By default, sub-agents get all tools except session tools and system tools:
sessions_list
sessions_history
sessions_send
sessions_spawn
When maxSpawnDepth >= 2, depth-1 orchestrator sub-agents additionally receive sessions_spawn, subagents, sessions_list, and sessions_history so they can manage their children.
Override via config:
{
agents: {
defaults: {
subagents: {
maxConcurrent: 1,
},
},
},
tools: {
subagents: {
tools: {
// deny wins
deny: ["gateway", "cron"],
// if allow is set, it becomes allow-only (deny still wins)

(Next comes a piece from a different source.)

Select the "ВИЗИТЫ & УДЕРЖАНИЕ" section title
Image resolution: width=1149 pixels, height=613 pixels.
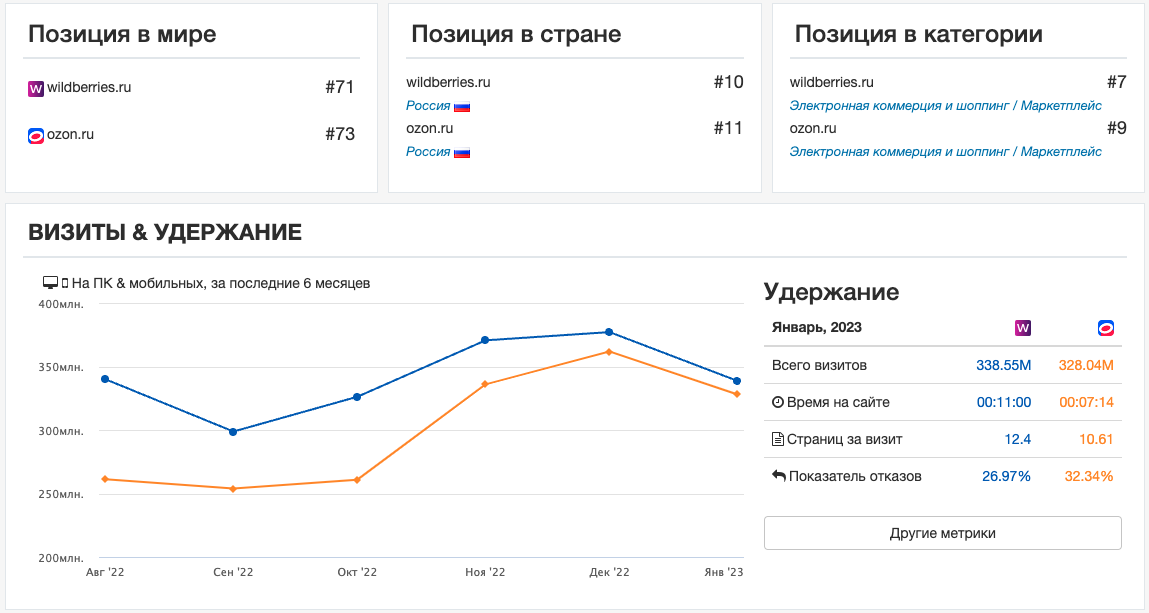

// allow: ["read", "exec", "process"]
},
},
},
}
Concurrency
Sub-agents use a dedicated in-process queue lane:
- Lane name:
subagent
- Concurrency:
agents.defaults.subagents.maxConcurrent (default 8)
Stopping
- Sending
/stop in the requester chat aborts the requester session and stops any active sub-agent runs spawned from it, cascading to nested children.
/subagents kill <id> stops a specific sub-agent and cascades to its children.
Limitations
- Sub-agent announce is best-effort. If the gateway restarts, pending “announce back” work is lost.
- Sub-agents still share the same gateway process resources; treat
maxConcurrent as a safety valve.
sessions_spawn is always non-blocking: it returns { status: "accepted", runId, childSessionKey } immediately.
- Sub-agent context only injects
AGENTS.md + TOOLS.md (no SOUL.md, IDENTITY.md, USER.md, HEARTBEAT.md, or BOOTSTRAP.md).
- Maximum nesting depth is 5 (
maxSpawnDepth range: 1–5). Depth 2 is recommended for most use cases.
maxChildrenPerAgent caps active children per session (default: 5, range: 1–20).